> _Work request_
Stop after the line that contains "The width and height of the screenshot is (800, 579)."; until then, restate each line of the entries word for word from the very first.

::: Data to process :::

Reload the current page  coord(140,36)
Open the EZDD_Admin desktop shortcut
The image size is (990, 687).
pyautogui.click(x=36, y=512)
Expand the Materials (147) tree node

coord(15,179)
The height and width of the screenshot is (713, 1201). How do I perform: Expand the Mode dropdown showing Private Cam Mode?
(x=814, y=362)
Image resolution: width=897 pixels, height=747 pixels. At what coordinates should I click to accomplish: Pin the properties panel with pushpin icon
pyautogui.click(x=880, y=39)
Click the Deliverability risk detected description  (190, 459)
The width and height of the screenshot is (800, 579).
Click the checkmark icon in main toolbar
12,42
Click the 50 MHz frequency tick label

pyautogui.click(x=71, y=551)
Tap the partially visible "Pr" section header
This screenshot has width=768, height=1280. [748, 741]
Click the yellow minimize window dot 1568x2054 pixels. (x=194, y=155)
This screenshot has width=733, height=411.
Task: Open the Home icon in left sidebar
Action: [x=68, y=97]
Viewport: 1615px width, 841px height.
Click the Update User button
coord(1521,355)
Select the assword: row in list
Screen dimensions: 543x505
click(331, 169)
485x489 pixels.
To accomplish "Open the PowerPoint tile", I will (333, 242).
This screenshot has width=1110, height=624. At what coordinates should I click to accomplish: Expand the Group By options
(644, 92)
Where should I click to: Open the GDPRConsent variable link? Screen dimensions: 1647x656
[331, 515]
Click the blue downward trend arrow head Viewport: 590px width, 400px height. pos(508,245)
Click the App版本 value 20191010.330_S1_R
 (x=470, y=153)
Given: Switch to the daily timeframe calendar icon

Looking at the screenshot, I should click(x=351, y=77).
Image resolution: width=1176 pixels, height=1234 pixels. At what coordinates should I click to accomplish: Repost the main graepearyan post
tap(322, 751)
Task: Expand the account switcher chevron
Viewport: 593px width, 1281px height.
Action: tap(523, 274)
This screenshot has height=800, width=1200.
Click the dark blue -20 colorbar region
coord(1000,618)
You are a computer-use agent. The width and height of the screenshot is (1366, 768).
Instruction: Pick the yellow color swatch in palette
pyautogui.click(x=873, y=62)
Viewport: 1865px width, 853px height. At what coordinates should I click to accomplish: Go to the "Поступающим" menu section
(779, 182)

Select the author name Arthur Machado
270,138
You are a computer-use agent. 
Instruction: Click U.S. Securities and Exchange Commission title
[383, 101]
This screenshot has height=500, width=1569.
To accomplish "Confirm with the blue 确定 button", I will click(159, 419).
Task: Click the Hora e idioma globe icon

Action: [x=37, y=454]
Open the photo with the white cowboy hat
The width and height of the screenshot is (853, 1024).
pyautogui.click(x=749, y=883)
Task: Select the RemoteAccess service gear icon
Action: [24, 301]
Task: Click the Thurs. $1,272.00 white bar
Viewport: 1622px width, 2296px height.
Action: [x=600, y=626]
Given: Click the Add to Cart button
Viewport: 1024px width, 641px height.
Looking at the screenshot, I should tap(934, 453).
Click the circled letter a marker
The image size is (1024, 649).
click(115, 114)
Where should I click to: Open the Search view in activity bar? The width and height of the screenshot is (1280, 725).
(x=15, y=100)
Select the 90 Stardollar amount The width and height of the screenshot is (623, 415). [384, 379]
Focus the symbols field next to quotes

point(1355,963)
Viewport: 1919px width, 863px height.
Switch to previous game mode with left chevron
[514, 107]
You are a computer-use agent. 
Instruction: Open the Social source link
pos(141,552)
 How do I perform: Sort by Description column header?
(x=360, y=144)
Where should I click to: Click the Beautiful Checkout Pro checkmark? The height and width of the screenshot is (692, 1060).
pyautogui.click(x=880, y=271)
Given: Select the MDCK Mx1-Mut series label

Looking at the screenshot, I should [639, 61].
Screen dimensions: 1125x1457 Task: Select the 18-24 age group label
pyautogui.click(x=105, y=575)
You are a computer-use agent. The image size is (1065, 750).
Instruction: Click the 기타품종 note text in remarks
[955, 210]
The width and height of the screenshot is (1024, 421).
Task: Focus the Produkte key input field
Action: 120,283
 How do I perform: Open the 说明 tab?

:::

> _Result of this exercise_
Reload the current page  coord(140,36)
Open the EZDD_Admin desktop shortcut
The image size is (990, 687).
pyautogui.click(x=36, y=512)
Expand the Materials (147) tree node

coord(15,179)
The height and width of the screenshot is (713, 1201). How do I perform: Expand the Mode dropdown showing Private Cam Mode?
(x=814, y=362)
Image resolution: width=897 pixels, height=747 pixels. At what coordinates should I click to accomplish: Pin the properties panel with pushpin icon
pyautogui.click(x=880, y=39)
Click the Deliverability risk detected description  (190, 459)
The width and height of the screenshot is (800, 579).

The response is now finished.